── EXERCISE INPUTS
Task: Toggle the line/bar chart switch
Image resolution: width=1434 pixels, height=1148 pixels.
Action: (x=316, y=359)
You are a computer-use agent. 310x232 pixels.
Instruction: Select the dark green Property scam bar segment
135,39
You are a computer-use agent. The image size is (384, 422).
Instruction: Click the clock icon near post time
────
── EXERCISE INPUTS
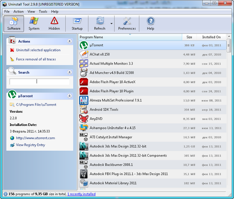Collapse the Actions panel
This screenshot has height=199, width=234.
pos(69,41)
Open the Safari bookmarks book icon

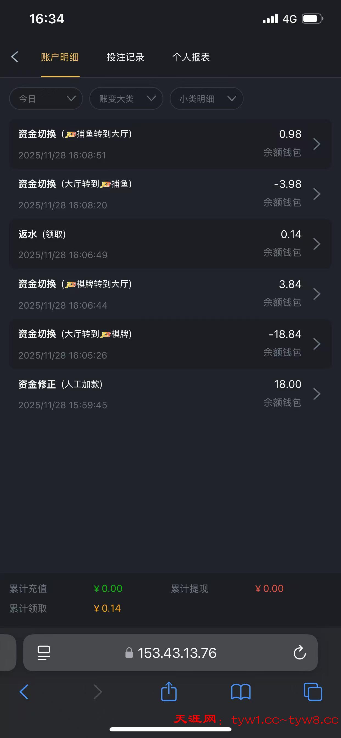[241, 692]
────
WHAT THE TASK ASKS
In the preceding records, how many lines include the word "computer"? Reply with the number only.

SOLUTION FOR THIS TASK
2